Like everyone else, I have had my dark moments. I've lost both my parents and for some time I really felt lost, like I was struggling to find a direction. So maybe it's this sense of nihilism that I'm bringing to the table, especially with Norton. He's like our son, you know, unfortunately for him, he's taking the worse from his two fathers [Laughs] but it's great because this makes him a pretty deep character. I'm also going with a much more sketchy approach than usual, just to try to reflect this kind of lost, depressed feeling that belongs both to Gideon Falls and the city.

Norton himself is always hidden behind this dark mask with his scruffy hair falling over his forehead, as if he were to defend himself from the outside, not realizing that the real enemy is inside himself. I've also tried to reflect this through the storytelling. I wanted readers to be clear from the very first panel that things with Norton will be as messy as his brain. And Father Fred is the rational part of the story, but he won't be safe for long. [Laughs]

Jeff, so much of your work over the years has been grounded in rural life and small town communities. A black barn, specifically The Black Barn, is central to this story. Knowing your background and upbringing, I am sure that you have spent some time in one or two dilapidated barns filled with rusted out farm machinery and jagged old tools for butchering animals.

Lemire: You're right, The Black Barn itself is the central mystery to this story. Both Fred and Norton are drawn to this mysterious apparition of this barn – it's the source of the evil – and also, this rural legend in the town where Fred is. It goes back through history and it's tied to a lot of terrible things in the town's history as well, which we'll see when the story unfolds.

In terms of actual barns, I grew up on a farm. And at night, being in one of those old barns, your imagination can really take over. I remember a number of times when I would be out there and then get really freaked out by something that I started imagining and then just run like the devil back to my house. So yes, they can be pretty creepy.

In Gideon Falls, we see Norton is clearly obsessed with objects that he believes are tied to The Black Barn. And his obsession really drives horror.

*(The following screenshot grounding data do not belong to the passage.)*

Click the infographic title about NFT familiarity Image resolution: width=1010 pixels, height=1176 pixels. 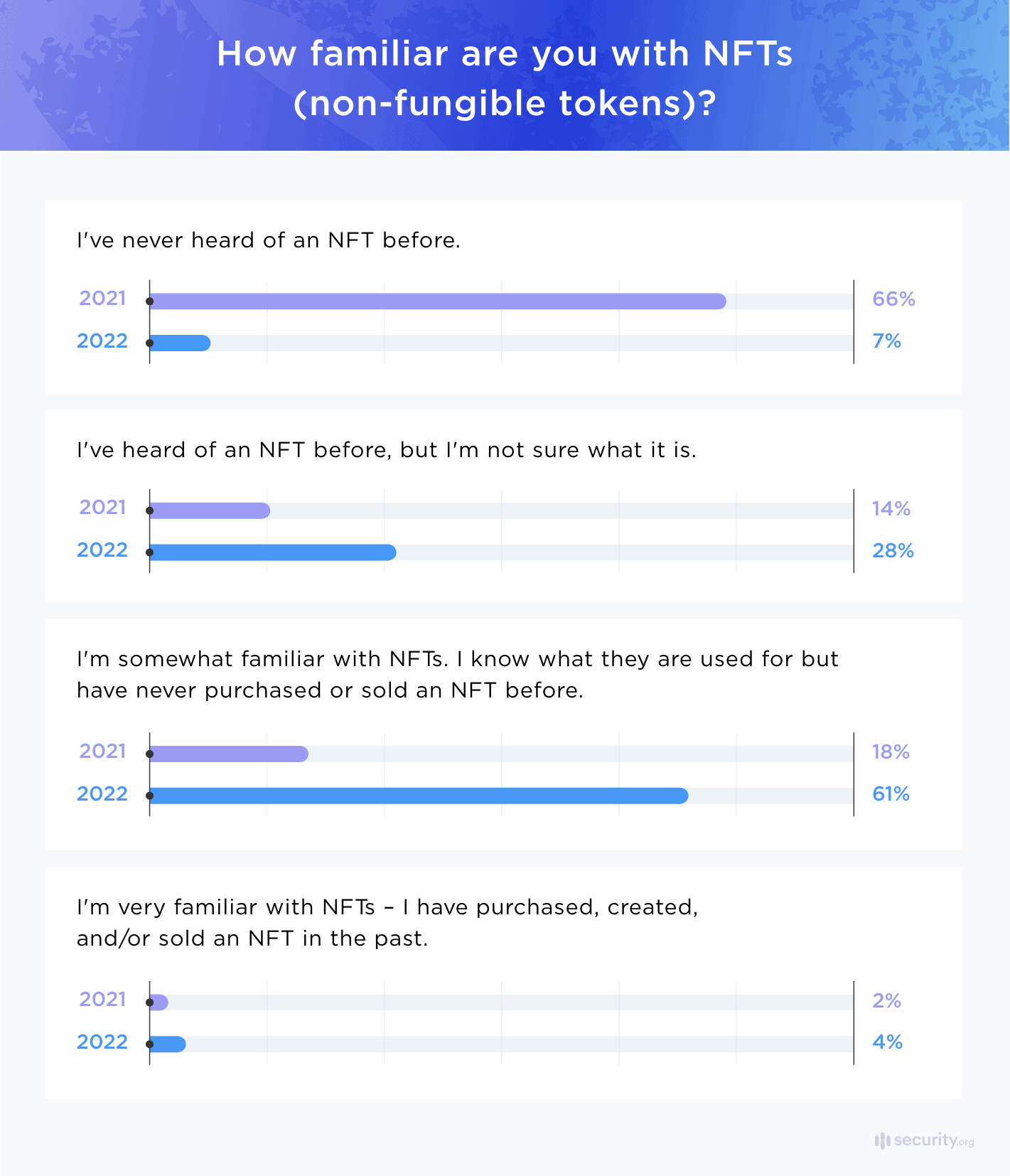[x=505, y=78]
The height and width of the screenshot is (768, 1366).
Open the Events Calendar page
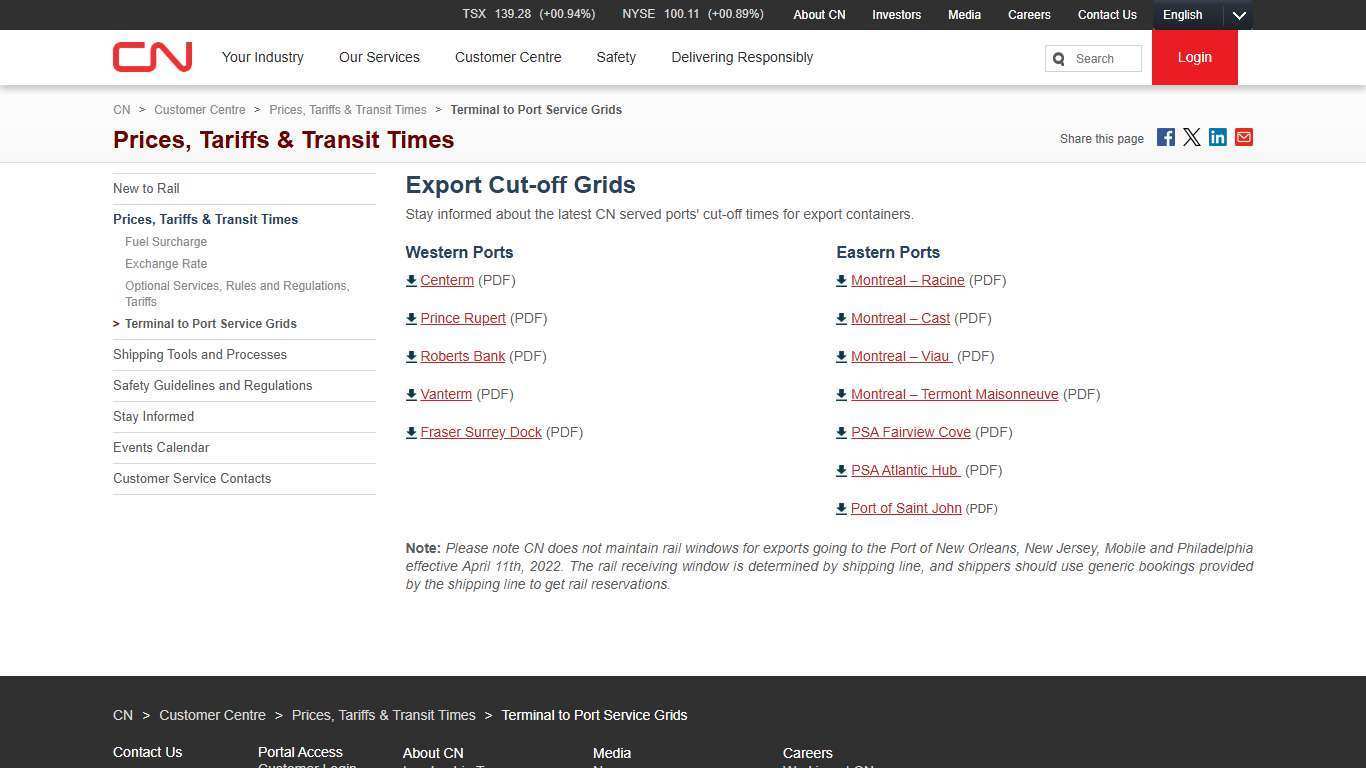pos(161,447)
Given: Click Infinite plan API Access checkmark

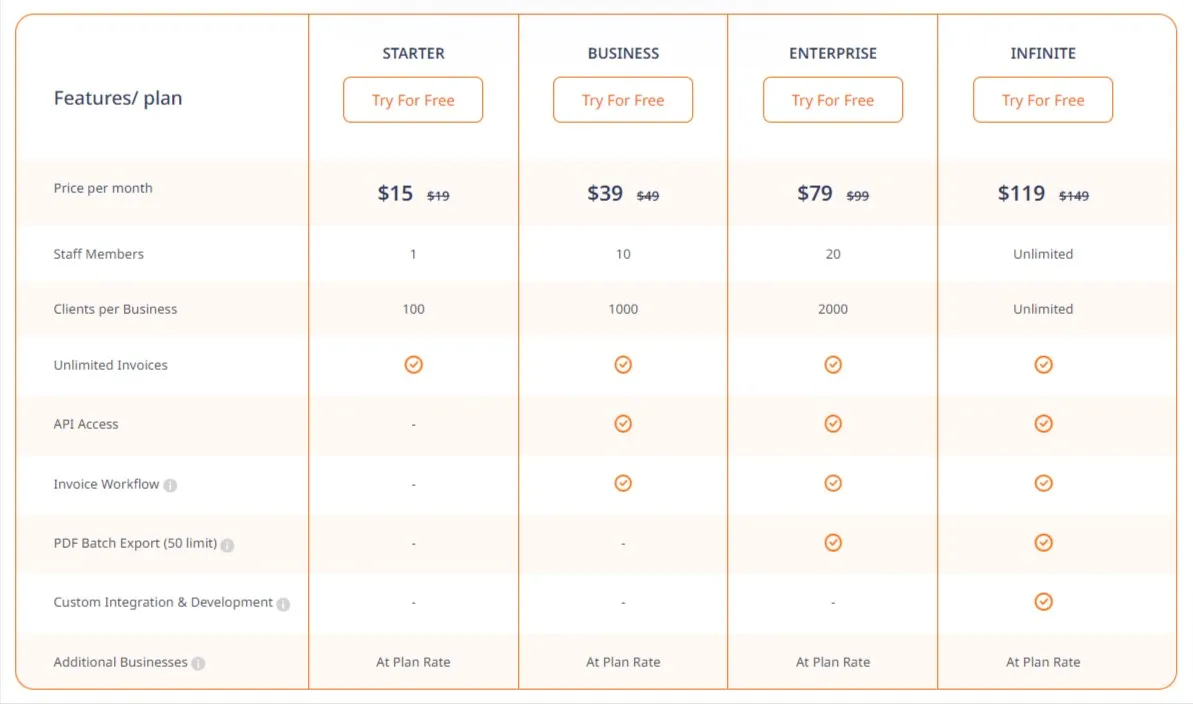Looking at the screenshot, I should [1043, 423].
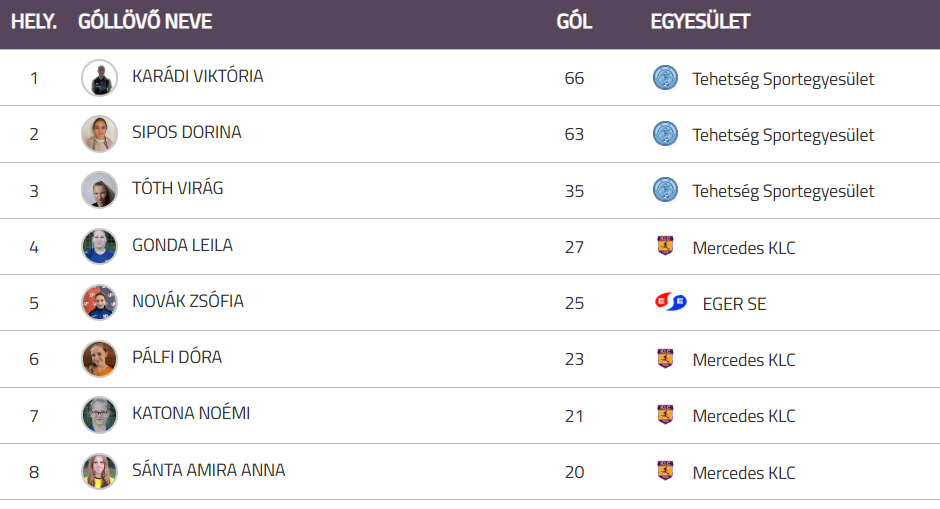940x509 pixels.
Task: Click the Mercedes KLC crest in Katona Noémi's row
Action: 665,415
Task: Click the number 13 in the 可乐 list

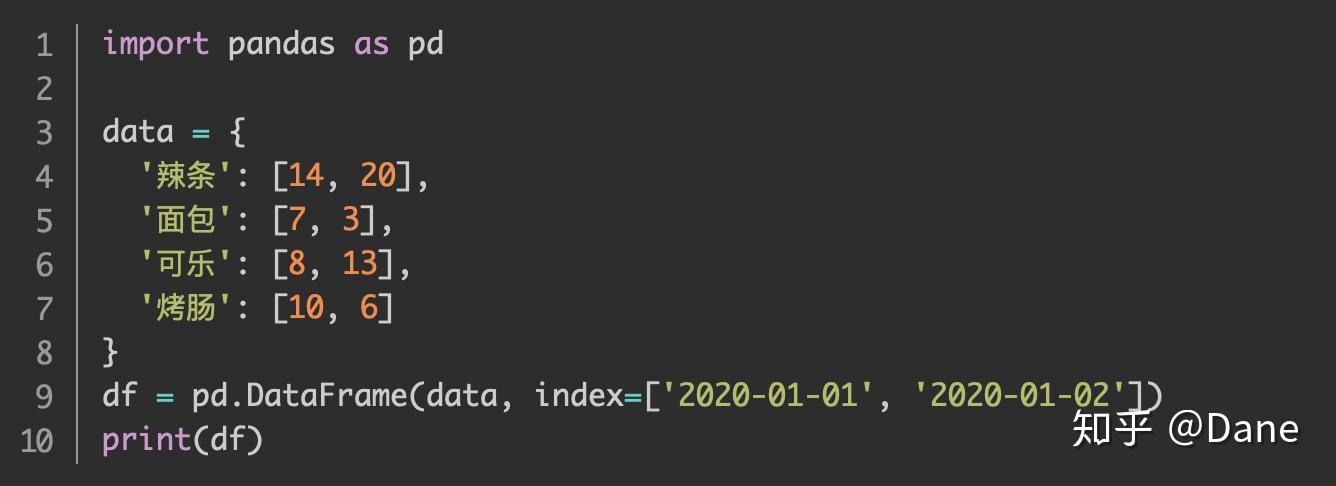Action: pos(361,264)
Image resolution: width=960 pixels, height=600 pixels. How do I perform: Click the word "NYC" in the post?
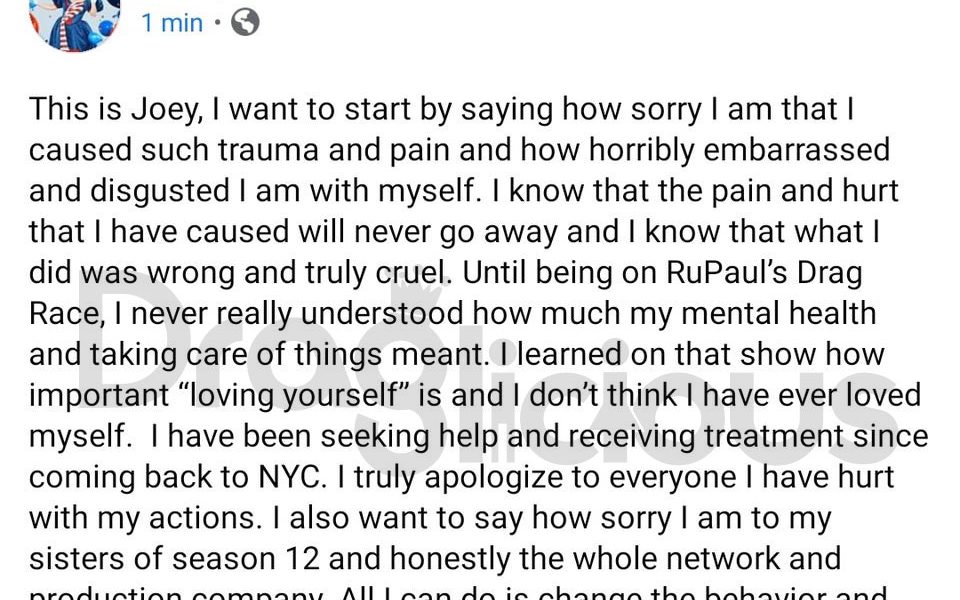point(291,477)
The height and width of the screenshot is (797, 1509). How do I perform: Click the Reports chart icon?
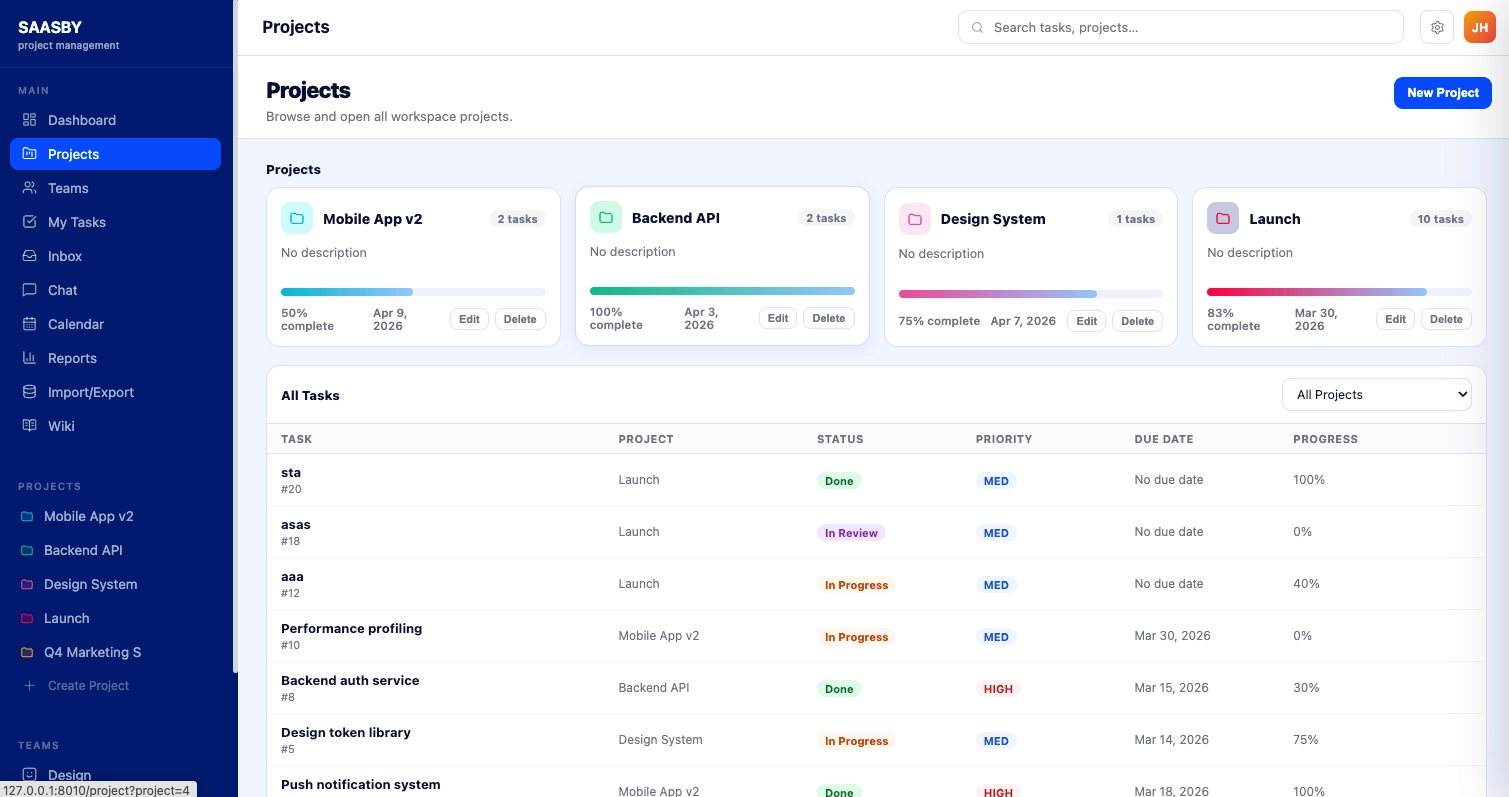[29, 358]
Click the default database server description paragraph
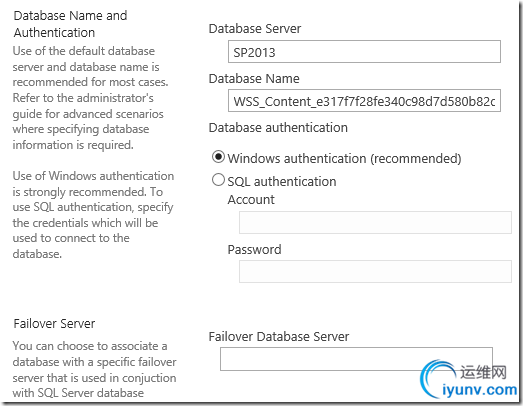This screenshot has width=523, height=406. 90,98
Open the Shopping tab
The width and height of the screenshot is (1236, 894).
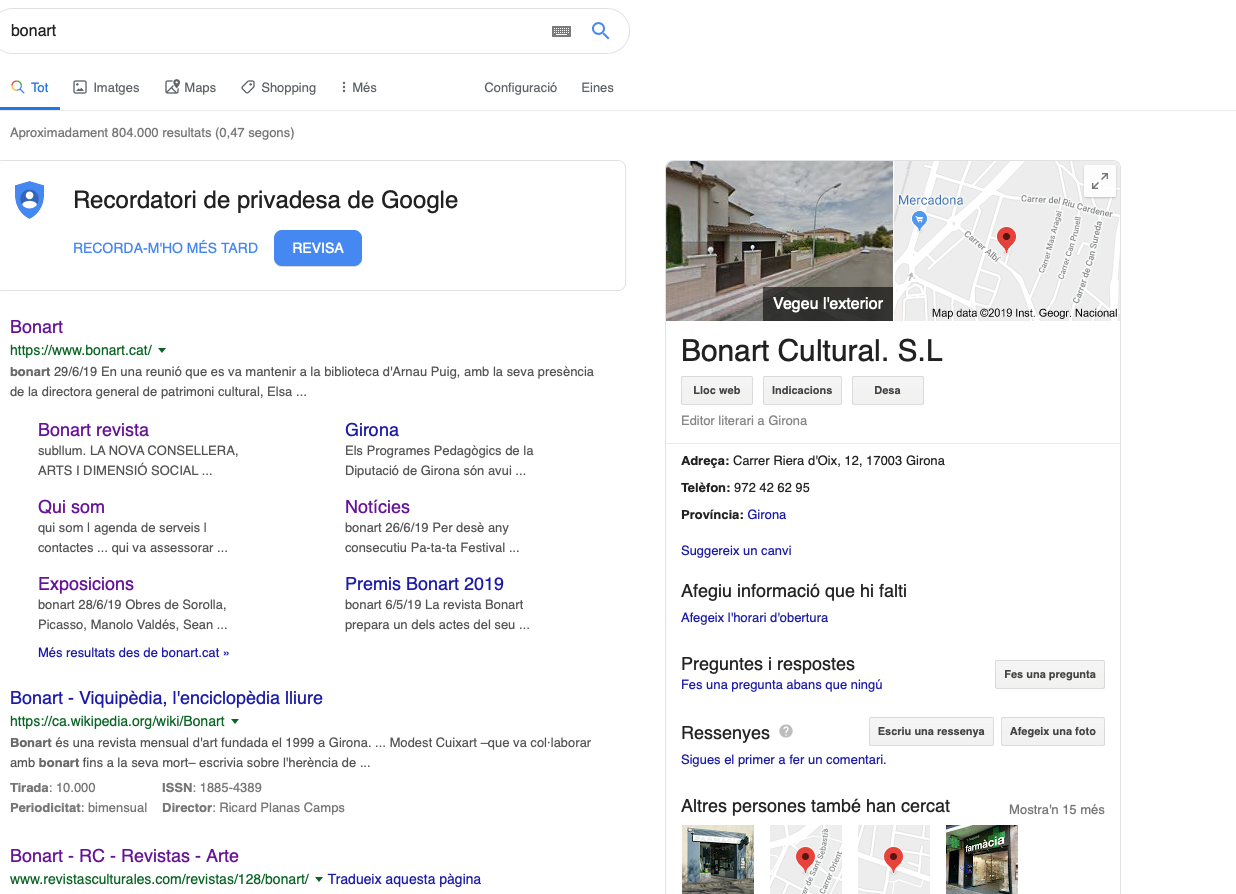(x=278, y=88)
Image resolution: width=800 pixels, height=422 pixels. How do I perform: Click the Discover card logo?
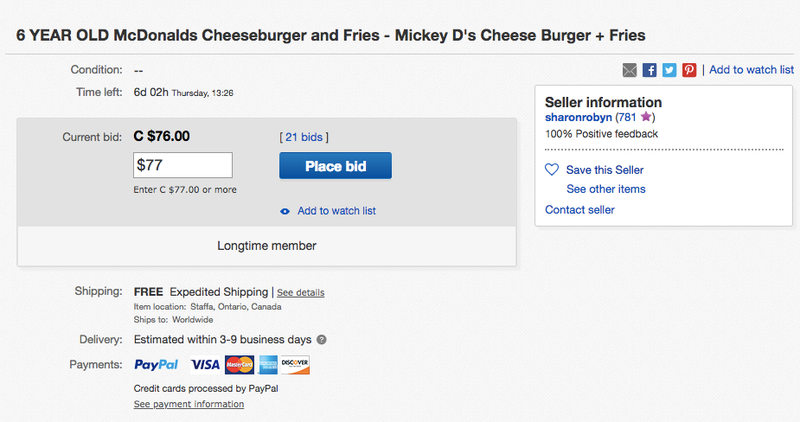pos(295,365)
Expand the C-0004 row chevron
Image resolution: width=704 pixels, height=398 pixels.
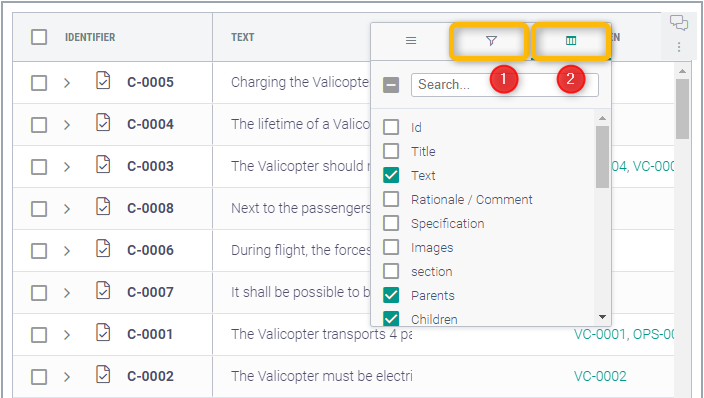coord(67,125)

Lemire: Like you said, we all have our things. I am clearly obsessed with making comics and I am probably a workaholic. And I say that not as a joke. It's awfully true. I don't know what to do with myself when I'm not working, which is why I am writing nine books a month. [Laughs] But at least for me, I'm able to channel it into something productive and create something, which is good, but obsession can also lead to some pretty dark places in this book. I think we are all looking for ways to escape, especially the world we live in now. There is a lot of stuff going on that's really scary and really troubling, whether it be environmental issues or political things – there is a lot of stuff that is really alarming and terrifying to live through and we all look for ways and things to do to focus our energies so that we can escape that whether it be being really into sports or really into comics, we all have our things and I do think it all ties into faith and mental illness and even horror. It all coalesces into something tangible and I think you can see all of that represented in this story.